Personal information
- Full name: Samuel Omorodion Aghehowa
- Date of birth: 5 May 2004 (age 22)
- Place of birth: Melilla, Spain
- Height: 1.93 m (6 ft 4 in)
- Position: Forward

Team information
- Current team: Porto
- Number: 9

Youth career
- Sevilla
- 2015–2021: Nervión
- 2021–2022: Granada

Senior career*
- Years: Team / Apps / (Gls)
- 2022–2023: Granada B / 32 / (14)
- 2022–2023: Granada / 1 / (1)
- 2023–2024: Atlético Madrid / 0 / (0)
- 2023–2024: → Alavés (loan) / 34 / (8)
- 2024–: Porto / 51 / (32)

International career^{‡}
- 2022–2023: Spain U19 / 5 / (1)
- 2023–: Spain U21 / 11 / (6)
- 2024–: Spain U23 / 4 / (1)
- 2024–: Spain / 4 / (0)

Medal record
Men's football
Representing Spain
UEFA Nations League
| Runner-up | 2025 Germany | Team |
Olympic Games
| Gold medal – first place | 2024 Paris | Team |

= Samu Aghehowa =

Spanish footballer (born 2004)

Samuel "Samu" Omorodion Aghehowa (born 5 May 2004) is a Spanish professional footballer who plays as a forward for Primeira Liga club Porto and the Spain national team.

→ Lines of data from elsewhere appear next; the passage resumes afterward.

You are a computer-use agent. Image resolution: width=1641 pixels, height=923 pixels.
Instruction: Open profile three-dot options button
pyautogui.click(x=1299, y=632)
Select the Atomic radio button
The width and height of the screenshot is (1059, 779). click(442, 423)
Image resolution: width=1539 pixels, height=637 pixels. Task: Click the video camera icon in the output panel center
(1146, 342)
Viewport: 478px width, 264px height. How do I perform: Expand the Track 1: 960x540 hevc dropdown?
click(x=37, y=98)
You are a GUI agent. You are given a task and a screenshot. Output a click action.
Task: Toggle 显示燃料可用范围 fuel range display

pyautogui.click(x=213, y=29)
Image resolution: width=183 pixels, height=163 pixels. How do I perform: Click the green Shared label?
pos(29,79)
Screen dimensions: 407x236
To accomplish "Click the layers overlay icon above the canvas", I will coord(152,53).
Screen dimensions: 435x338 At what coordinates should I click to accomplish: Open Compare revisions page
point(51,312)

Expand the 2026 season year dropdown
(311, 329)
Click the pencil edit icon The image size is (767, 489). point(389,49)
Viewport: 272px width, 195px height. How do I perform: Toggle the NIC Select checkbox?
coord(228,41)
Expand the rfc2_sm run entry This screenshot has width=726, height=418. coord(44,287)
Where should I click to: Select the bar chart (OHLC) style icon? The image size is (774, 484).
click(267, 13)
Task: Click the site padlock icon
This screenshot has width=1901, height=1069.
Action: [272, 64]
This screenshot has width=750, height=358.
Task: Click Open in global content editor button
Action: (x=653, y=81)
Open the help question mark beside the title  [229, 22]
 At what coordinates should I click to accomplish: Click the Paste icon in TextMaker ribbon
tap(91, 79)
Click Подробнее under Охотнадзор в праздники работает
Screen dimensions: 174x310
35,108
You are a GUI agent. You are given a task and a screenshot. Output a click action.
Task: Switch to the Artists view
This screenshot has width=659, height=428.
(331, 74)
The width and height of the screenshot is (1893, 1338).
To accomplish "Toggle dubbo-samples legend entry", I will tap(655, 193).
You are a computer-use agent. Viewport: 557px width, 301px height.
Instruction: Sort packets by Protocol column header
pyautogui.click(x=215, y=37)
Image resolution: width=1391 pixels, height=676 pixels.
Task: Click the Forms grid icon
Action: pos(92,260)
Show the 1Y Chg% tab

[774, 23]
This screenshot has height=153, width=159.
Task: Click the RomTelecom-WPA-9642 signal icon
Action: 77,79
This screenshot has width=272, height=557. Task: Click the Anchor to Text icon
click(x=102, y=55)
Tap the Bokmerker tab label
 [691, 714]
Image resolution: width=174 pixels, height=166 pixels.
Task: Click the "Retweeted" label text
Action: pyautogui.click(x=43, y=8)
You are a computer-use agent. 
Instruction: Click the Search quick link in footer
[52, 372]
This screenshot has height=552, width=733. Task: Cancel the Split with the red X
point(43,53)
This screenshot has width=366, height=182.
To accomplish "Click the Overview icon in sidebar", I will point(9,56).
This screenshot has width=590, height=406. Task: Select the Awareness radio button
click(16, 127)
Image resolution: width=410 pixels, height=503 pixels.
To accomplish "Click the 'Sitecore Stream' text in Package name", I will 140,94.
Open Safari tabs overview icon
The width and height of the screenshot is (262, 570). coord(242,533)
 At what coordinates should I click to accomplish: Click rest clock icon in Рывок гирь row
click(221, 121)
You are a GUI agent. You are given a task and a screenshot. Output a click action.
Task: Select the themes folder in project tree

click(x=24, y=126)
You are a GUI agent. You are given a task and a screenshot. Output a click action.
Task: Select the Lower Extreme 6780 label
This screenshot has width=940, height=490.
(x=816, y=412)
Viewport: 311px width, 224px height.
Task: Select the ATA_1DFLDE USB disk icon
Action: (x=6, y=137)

After coming through Granada's youth academy, Aghehowa began playing for the club's reserve team in 2022, being promoted to the first team in 2023. He subsequently signed with Atlético Madrid, being immediately loaned to La Liga club Alavés. In August 2024, Aghehowa joined Porto for a transfer fee of €15 million.

Eligible to play for Nigeria, Aghehowa represented Spain at various youth international levels. He won a gold medal with the Spain under-23 team at the 2024 Summer Olympics. He then made his senior international debut in 2024.

==Club career==
===Granada===
Samu Aghehowa was born in Melilla to Nigerian parents. The parents of Samu Aghehowa arrived as refugees in the North African Spanish enclave. Aghehowa moved to Seville at a young age. After playing for local side AD Nervión in his hometown of Sevilla, he joined Granada's youth setup in 2021.

On 6 March 2022, Aghehowa made his senior debut for Granada's reserve team, Recreativo Granada, coming on as a second-half substitute in a 2–1 league home loss to Marchamalo. On 25 September, he scored his first senior goal, netting the B's equalizer in a 1–1 draw against El Ejido.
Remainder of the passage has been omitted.